» Problem 1: In the piece on hand injuries, replace "quarterback" with "passer" and give the passage again, beginning at the words "Our body is" and stopping after "throw a spiral.".
» Problem 2: Please continue the piece on hand injuries from its last sentence.

» Exercise text:
-=-=-
Small things that make a difference

Tuesday, December 2, 2008

Our body is often taken for granted, presuming that it will work regardless of what insult or injury we inflict. And while we cherish our hearts, minds and our senses, it may be our hands that are most forgotten and mistreated. The hands and fingers can become a powerful fist and still maintain the fine motor function to thread a needle. Yet a relatively minor injury can cause the mechanism to fall apart. Ask Brady Quinn, recently injured Cleveland Brown quarterback, whose injured index finger tip made it impossible for him to throw a spiral.

The hand and fingers are really a set of pulleys that allow each finger’s joint to move independently. While most of the muscles that move the fingers are located in the forearm, it is the tendon that attach across each joint that allows movement when the muscle contracts. Any damage to the muscle, the tendon or the bone will interfere with that joint’s function.
-=-=-
» Dataset entries:
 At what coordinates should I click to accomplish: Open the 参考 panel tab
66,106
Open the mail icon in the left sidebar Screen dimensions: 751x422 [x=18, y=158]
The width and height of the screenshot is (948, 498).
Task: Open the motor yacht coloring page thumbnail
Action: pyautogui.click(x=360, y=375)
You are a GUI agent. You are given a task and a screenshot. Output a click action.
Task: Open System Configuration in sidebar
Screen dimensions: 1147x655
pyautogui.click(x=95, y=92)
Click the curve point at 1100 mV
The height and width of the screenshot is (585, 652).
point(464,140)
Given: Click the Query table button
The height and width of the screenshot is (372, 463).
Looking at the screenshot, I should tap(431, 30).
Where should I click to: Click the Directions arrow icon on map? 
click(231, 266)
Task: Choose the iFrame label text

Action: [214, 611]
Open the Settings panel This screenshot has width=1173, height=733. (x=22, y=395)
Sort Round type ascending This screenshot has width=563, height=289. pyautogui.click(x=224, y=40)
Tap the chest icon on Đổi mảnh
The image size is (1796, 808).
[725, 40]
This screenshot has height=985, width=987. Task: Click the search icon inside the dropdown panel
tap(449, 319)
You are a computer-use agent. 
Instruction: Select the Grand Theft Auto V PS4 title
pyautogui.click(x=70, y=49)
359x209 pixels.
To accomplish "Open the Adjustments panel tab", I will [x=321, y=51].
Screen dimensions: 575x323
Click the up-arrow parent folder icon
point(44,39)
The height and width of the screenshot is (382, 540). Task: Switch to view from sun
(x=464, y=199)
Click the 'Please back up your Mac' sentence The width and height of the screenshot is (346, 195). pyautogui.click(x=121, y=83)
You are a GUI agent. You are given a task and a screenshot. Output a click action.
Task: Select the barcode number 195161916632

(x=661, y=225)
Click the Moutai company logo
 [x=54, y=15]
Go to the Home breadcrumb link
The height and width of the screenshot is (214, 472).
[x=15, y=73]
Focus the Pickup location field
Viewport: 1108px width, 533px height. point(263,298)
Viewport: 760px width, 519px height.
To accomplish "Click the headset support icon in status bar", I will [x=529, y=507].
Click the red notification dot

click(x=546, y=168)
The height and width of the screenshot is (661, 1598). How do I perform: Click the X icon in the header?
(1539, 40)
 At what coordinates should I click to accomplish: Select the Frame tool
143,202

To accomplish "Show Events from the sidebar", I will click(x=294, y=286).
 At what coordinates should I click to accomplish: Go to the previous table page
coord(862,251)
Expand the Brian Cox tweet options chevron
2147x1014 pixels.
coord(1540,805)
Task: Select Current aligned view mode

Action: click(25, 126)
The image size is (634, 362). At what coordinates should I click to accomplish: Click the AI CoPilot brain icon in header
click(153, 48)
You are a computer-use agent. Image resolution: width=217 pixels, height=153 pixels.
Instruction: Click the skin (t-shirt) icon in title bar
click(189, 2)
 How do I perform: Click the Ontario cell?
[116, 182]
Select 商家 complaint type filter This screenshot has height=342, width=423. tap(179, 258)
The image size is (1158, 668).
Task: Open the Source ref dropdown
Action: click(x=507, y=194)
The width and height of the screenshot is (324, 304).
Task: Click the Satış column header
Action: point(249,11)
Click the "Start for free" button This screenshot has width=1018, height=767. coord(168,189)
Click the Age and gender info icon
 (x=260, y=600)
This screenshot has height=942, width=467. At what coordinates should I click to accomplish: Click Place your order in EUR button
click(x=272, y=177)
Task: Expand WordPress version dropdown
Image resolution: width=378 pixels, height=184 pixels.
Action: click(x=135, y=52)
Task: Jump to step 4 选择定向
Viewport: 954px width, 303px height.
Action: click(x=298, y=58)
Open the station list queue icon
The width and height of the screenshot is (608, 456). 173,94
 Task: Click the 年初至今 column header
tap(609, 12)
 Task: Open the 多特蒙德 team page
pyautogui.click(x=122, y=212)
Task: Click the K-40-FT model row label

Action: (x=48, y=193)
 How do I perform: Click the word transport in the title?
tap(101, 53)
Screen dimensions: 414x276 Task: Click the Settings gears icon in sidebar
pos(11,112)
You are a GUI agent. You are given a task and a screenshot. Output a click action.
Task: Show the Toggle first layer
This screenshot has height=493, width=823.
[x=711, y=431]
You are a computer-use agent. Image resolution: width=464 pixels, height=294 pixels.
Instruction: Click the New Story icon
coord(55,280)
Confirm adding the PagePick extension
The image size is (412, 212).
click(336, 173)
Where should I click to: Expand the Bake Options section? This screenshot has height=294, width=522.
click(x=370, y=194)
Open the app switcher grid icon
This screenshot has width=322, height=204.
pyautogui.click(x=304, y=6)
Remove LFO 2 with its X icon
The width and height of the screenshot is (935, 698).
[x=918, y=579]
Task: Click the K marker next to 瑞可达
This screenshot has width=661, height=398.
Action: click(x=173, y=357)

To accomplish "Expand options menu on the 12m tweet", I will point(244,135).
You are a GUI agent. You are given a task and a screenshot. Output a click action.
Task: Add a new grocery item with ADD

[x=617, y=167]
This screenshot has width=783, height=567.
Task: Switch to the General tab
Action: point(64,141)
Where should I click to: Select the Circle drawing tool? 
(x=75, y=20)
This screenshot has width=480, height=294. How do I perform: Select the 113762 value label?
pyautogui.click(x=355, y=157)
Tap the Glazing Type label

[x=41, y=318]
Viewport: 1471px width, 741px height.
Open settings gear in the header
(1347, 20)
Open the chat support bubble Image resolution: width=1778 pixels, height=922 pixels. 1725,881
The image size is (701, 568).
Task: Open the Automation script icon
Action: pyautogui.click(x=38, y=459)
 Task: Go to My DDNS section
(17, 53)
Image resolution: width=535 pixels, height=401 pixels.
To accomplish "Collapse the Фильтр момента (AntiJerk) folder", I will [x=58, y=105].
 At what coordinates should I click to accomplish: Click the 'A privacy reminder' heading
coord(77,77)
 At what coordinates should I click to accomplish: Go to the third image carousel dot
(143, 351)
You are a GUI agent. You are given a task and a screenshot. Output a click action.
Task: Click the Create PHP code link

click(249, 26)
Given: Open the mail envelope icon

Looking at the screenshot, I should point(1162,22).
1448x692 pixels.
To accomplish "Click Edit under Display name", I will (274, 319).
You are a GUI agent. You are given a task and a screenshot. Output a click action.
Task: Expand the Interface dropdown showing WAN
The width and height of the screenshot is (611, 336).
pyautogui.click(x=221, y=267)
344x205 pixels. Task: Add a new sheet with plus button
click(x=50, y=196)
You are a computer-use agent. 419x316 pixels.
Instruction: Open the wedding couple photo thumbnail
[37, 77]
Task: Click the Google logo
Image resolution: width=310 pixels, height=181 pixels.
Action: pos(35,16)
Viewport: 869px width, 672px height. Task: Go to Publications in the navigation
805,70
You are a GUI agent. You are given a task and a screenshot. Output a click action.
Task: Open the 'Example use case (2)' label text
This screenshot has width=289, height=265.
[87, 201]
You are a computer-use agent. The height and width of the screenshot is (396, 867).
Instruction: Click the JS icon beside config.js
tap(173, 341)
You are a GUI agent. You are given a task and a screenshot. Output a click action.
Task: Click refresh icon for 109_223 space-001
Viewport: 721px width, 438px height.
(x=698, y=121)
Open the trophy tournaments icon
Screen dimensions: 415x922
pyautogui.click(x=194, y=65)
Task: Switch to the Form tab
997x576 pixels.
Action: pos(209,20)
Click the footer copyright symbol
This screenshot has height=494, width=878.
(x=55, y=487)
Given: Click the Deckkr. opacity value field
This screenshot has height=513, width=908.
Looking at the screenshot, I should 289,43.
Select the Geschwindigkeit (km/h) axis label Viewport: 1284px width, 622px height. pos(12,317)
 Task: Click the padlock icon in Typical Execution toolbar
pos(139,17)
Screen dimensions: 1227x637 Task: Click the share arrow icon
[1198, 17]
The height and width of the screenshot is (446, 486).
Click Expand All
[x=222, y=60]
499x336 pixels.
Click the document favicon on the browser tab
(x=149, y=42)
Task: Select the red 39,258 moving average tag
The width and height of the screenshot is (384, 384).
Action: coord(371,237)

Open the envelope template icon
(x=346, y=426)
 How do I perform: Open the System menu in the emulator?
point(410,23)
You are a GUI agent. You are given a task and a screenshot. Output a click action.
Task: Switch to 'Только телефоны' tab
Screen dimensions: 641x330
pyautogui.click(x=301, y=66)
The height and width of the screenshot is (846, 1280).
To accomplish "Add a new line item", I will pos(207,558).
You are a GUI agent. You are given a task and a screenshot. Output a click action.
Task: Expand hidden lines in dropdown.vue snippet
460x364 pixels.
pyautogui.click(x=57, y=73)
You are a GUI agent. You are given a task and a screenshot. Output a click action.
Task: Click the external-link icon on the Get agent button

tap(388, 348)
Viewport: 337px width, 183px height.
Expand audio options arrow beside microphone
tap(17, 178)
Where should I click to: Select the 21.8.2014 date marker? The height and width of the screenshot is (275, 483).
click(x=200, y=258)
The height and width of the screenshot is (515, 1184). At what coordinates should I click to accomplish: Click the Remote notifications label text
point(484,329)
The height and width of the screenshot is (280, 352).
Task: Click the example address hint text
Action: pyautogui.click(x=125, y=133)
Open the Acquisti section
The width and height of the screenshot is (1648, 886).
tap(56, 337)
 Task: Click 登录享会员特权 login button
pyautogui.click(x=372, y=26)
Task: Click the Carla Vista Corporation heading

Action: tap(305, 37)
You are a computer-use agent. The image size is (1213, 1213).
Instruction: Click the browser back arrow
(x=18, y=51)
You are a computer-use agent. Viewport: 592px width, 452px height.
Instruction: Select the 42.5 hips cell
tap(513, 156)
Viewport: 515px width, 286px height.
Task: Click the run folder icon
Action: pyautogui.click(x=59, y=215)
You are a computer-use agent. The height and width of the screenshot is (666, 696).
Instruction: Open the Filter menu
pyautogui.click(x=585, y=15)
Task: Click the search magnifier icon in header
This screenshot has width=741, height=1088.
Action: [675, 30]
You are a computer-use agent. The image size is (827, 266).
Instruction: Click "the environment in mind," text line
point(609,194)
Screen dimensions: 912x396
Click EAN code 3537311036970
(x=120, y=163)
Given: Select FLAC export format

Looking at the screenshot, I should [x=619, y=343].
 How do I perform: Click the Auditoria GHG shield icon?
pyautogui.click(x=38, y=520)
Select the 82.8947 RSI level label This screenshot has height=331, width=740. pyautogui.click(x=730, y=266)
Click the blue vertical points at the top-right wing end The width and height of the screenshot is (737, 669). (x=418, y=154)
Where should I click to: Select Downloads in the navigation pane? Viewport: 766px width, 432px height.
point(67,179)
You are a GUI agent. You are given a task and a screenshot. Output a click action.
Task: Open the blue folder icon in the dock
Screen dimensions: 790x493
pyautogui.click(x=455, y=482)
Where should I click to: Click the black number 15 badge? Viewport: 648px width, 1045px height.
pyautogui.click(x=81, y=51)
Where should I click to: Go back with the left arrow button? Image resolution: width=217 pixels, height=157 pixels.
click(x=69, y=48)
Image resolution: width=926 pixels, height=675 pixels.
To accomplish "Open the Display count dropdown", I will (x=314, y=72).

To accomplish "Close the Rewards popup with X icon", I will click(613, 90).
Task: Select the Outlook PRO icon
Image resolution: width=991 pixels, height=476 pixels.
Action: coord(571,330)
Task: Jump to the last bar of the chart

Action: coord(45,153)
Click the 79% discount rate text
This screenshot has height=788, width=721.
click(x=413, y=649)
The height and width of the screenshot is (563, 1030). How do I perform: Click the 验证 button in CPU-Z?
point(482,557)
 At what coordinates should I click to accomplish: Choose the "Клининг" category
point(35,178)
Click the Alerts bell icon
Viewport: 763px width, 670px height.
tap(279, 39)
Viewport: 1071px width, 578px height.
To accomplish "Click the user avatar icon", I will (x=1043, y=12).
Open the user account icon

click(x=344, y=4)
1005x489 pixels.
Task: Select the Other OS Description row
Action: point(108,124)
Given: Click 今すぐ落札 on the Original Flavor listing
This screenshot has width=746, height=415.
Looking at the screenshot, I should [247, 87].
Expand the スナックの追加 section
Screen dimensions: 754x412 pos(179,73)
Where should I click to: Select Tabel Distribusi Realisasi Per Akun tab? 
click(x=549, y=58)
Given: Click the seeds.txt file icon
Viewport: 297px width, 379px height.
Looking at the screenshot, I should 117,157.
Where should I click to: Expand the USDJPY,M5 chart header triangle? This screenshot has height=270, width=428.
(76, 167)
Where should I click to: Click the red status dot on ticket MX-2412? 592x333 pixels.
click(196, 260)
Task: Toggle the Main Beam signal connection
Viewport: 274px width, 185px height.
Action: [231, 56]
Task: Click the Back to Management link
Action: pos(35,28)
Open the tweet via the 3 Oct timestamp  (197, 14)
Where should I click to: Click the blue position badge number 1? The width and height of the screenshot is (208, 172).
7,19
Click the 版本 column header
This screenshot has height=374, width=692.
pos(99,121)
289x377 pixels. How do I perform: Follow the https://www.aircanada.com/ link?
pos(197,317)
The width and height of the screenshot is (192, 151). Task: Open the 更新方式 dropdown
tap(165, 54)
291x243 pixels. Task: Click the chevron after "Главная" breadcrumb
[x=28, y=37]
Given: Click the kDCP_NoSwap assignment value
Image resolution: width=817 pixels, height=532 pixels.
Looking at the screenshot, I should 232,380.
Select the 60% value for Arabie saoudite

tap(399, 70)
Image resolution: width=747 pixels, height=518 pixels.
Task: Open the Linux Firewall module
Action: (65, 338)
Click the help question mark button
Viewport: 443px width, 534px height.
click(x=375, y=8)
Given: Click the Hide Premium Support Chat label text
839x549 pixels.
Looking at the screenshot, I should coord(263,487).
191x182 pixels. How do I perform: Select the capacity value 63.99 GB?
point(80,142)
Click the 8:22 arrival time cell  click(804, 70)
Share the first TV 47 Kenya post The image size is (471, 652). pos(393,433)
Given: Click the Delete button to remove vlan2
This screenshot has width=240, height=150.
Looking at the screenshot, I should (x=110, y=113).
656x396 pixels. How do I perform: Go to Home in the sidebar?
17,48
-=-=-
» Task response 1:
Our body is often taken for granted, presuming that it will work regardless of what insult or injury we inflict. And while we cherish our hearts, minds and our senses, it may be our hands that are most forgotten and mistreated. The hands and fingers can become a powerful fist and still maintain the fine motor function to thread a needle. Yet a relatively minor injury can cause the mechanism to fall apart. Ask Brady Quinn, recently injured Cleveland Brown passer, whose injured index finger tip made it impossible for him to throw a spiral.

» Task response 2:
Count the joints in the hand: two for the thumb, and three for each finger for a total of 14 muscle tendon units that have to work together for the hand to function. The joints are named for the bones that they connect. Each finger has three phalanges (except for thumb which has two): distal near the nail, middle in the middle and proximal closest to the hand and its metacarpal bones. The joints are named for the bones they connect: MCP metacarpal-phalangeal, PIP proximal interphalangeal and DIP the distal interphalangeal.

Mr. Quinn damaged his DIP joint, the one that bends the tip of the finger and when throwing a football, imparts the spin on the ball. It’s a common injury called a mallet finger, where the extensor tendon, the one that straightens the fingertip is torn away from the bone. Sometimes a bit of bone comes with it; sometimes it’s just the tendon. Regardless, the fingertip droops and it’s a problem even for non-football players. Imagine dialing a phone (I know it’s a little dated) or stuffing your hand in the pocket of your blue jeans. The finger would get in the way if it couldn’t extend. It’s a small action that is taken for granted but is more than a little inconvenient when it fails.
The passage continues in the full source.